Les Structures unifiants l'univers Viral

Résumé de la review

Est-il possible de comprendre la diversité du monde viral ? Les auteurs de cette review nous propose que c’est en effet possible, en se basant sur le fait que malgré une immense variation du génome, tous les virions infectieux sont strictement restreints dans leur structure spatiale.
Dans un article précédent, ils avaient suggéré l’utilisation de leur structure afin de créer une classification des virus sans prendre en compte les similarités de leurs génomes. Cette review a pour but de synthétiser les arguments en faveur de cette nouvelle classification, dans un premier temps par une introduction au monde viral et un état des lieux quant à leur classification et comment celle-ci a évolué au cours du temps, avant de développer les différents arguments pour soutenir leur nouvelle classification virale avant de finir sur les futures perspectives que cela implique. Par exemple, une bonne classification virale permettrait une meilleure compréhension et identification des virus.
En dépit du grand rôle des virus dans la biosphère, ils concèdent que la classification classique ne suffit pas à obtenir une taxonomie satisfaisante. Pour les auteurs, ce qui définit principalement un virus serait sa protéine qui code pour la capside, dont la structure est strictement contrainte par des règles stéréochimiques et une parcimonie génétique. La structure de la capside est bien plus persistante que le génome viral, ou la séquence de protéine. Les autres propriétés virales comme la nature de leurs génomes ou encore la méthode de leur codage sont, selon les auteurs, non-centraux pour le virus en lui-même. Bien que les structures des capsides des virus tombent surtout dans un petit nombre de lignées virales, il y a une tendance qui se dessine et qui permettrait d’intégrer à cette classification les lignées infectant les trois domaines de la vie cellulaire (bactéries, archées, eucaryotes). Avec un nombre de structures déterminées qui augmente avec le temps, il devient de plus en plus possible d’obtenir des relations phylogénétiques plausibles au sein de ses lignées virales en utilisant des outils informatiques, même si certaines restent encore non résolues.

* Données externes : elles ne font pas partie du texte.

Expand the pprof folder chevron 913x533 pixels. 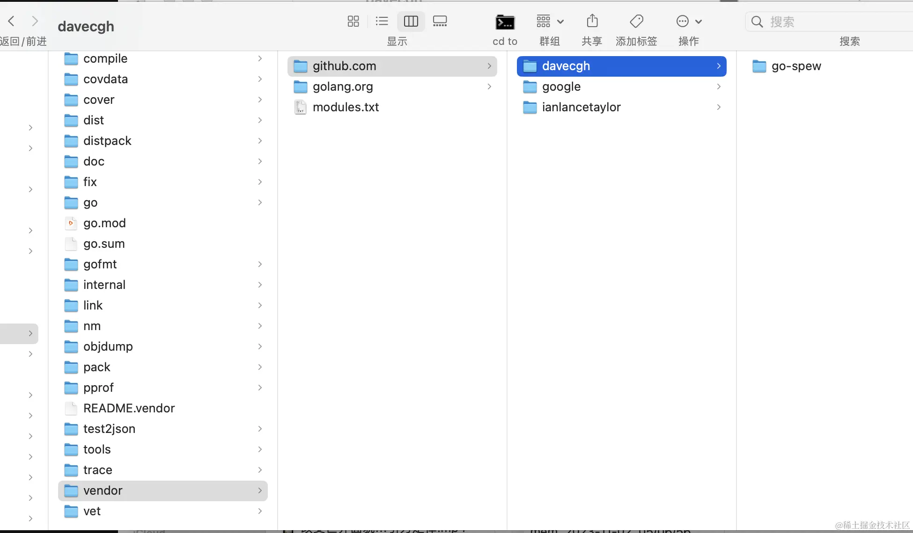click(260, 388)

Par exemple, les virus de formes non « icosahedraux » sont plus difficiles à analyser, mais les méthodes utilisées pour ces formes là devraient pouvoir aussi s’appliquer au virus en forme « d’hélices ».

Pour conclure, les auteurs de la review expliquent que la diversité complète du monde viral reste inexplorée : par exemple, ils reconnaissent avoir été vagues sur le cas des virus infectant les Archées, de même ils reconnaissent n’avoir pour l’instant que des outils rudimentaires pour commencer à vraiment explorer le monde viral, même si de nouvelles méthodes sont en développements.

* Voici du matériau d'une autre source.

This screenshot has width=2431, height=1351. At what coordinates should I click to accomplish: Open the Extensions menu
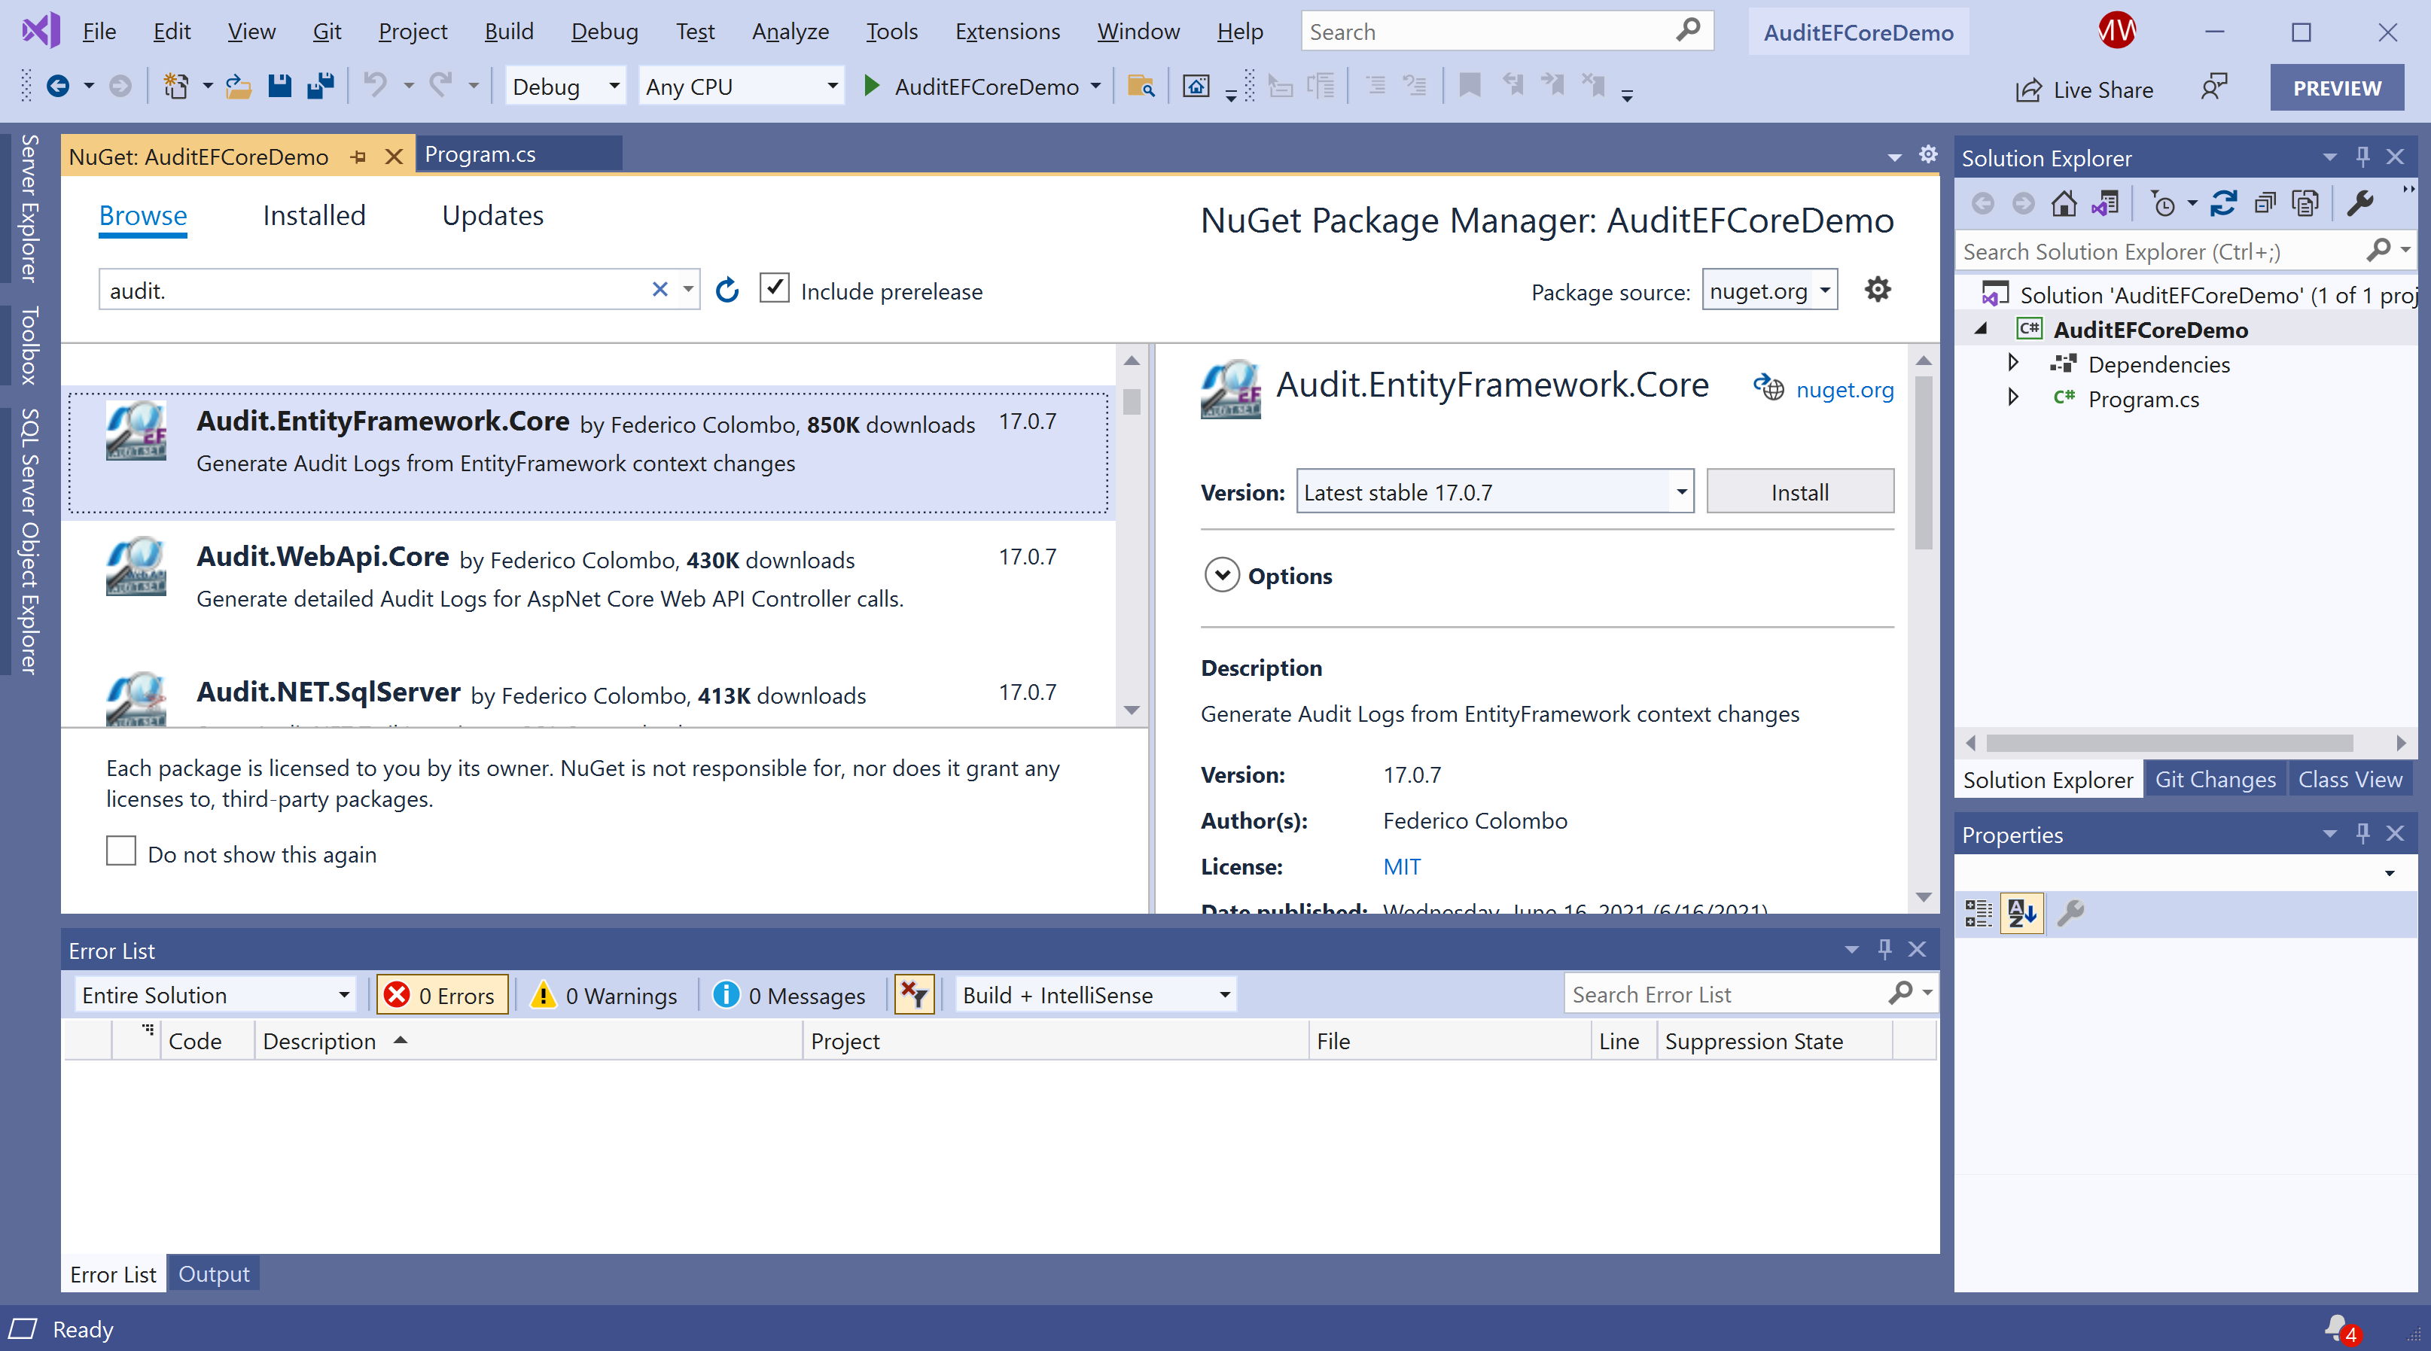coord(1007,31)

Ce que cette review apporte au débat

Cette review est assez intéressante, car elle nous montre de nouveaux arguments qui servent à la controverse, et qui nous montrent à quels points la question de la classification des virus reste en suspend, puisque les auteurs proposent une nouvelle classification, basée sur des structures propres au virus, en reconnaissant que certaines de leurs propriétés ne doivent pas être prises en compte pour leur classification. Les auteurs reconnaissent également à quel point le sujet est complexe, et rappellent aussi que les méthodes utilisées actuellement pour tenter de classifier les virus sont rudimentaires, et que de nouvelles méthodes développées à l'avenir pourraient permettre de mieux explorer le monde viral, et d'enfin trouver une classification satisfaisante pour tous.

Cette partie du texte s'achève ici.